The transcription factor Oct1/Pou2f1 promotes poised gene expression states, mitotic stability, glycolytic metabolism and other characteristics of stem cell potency. To determine the effect of Oct1 loss on stem cell maintenance and malignancy, we deleted Oct1 in two different mouse gut stem cell compartments. Oct1 deletion preserved homeostasis in vivo and the ability to generate cultured organoids in vitro, but blocked the ability to regenerate after treatment with dextran sodium sulfate, and the ability to maintain organoids after passage. In a chemical model of colon cancer, loss of Oct1 in the colon severely restricted tumorigenicity.

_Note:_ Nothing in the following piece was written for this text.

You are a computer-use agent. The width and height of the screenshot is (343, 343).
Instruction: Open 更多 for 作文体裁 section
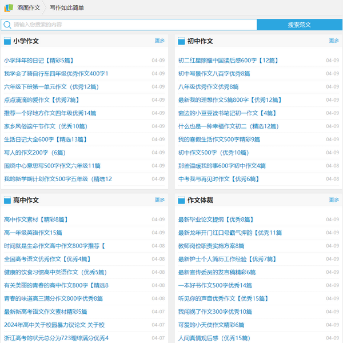[334, 200]
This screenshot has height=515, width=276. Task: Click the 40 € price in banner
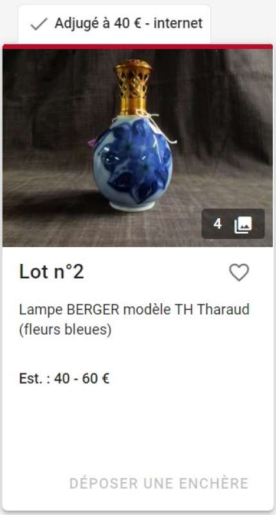(126, 24)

In contrast, loss of one or both Oct1 alleles progressively increased tumor burden in a colon cancer model driven by loss of heterozygosity of the tumor suppressor gene Apc. The different outcomes are consistent with prior findings that Oct1 promotes mitotic stability, and consistent with different gene expression signatures associated with the two models. These results reveal that Oct1 is selectively required for gut regeneration, and has potent effects in colon malignancy, with outcome (pro-oncogenic or tumor suppressive) dictated by tumor etiology.